Excerpted passage
········

Consistency is a stronger guarantee than unbiasedness. The “first observation” estimator \(\hat{\mu} = X_1\) is unbiased but useless — its variance never shrinks. The sample mean is both unbiased and consistent.
set.seed(42)
B <- 5000
df_list <- list()
for (n in c(10, 50, 200, 1000)) {
xbar <- replicate(B, mean(rnorm(n, mean = 24, sd = sqrt(430))))
x1 <- rnorm(B, mean = 24, sd = sqrt(430))
df_list[[length(df_list) + 1]] <- data.frame(
estimate = c(xbar, x1),
estimator = rep(c("Sample mean", "First observation"), each = B),
n = n
)
}
df_consist <- do.call(rbind, df_list)
ggplot(df_consist, aes(estimate, fill = estimator)) +
geom_histogram(aes(y = after_stat(density)), bins = 50, alpha = 0.5,
position = "identity") +
geom_vline(xintercept = 24, linetype = "dashed") +
facet_wrap(~ n, scales = "free_y", labeller = label_both) +
scale_fill_manual(values = c("steelblue", "coral")) +
labs(title = "Consistent vs. merely unbiased",
subtitle = "Both are unbiased, but only the sample mean concentrates on μ",
x = "Estimate of μ = 24", fill = NULL)
OLS is consistent for the projection coefficient \(\beta\) whenever \(E[X_i e_i] = 0\). The proof is short: OLS is a continuous function of sample moments (\(\hat{Q}_{XX}^{-1} \hat{Q}_{XY}\)), the WLLN says sample moments converge to population moments, and the continuous mapping theorem (CMT) says continuous functions preserve convergence. When \(E[Xe] \neq 0\) — endogeneity — OLS is inconsistent regardless of sample size. This motivates the IV estimator.

········

Item-finding records
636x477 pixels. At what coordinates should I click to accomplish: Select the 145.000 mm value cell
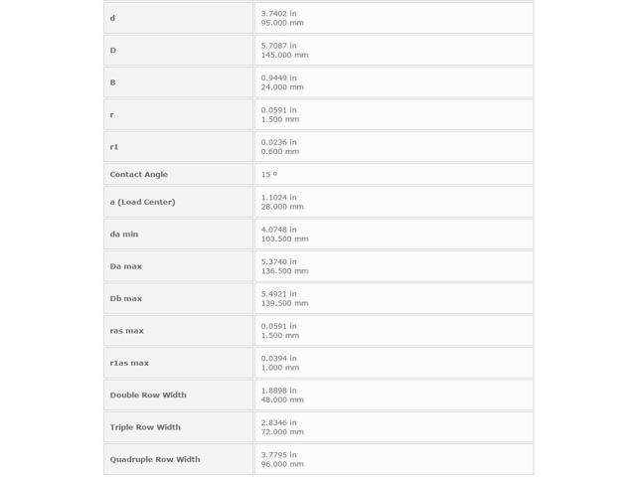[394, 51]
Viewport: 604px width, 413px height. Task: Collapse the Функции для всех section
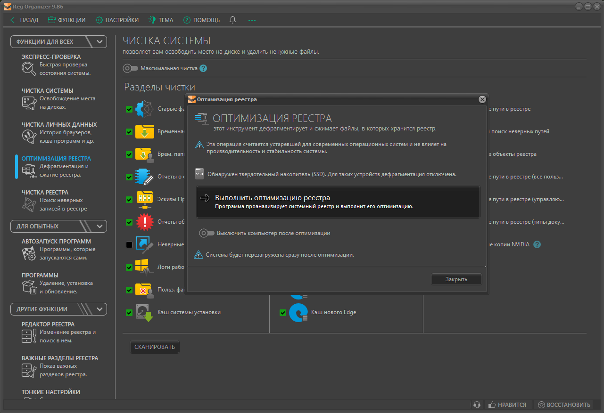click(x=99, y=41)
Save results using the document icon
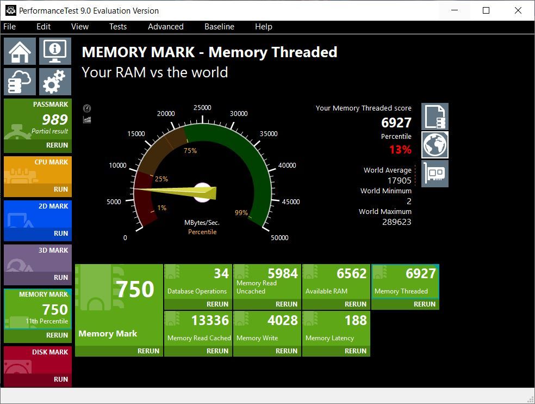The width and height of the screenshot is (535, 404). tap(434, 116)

········

In the passage on estimator consistency, why is the "first observation" estimator described as useless even though it is unbiased?

Full response
Its variance never shrinks.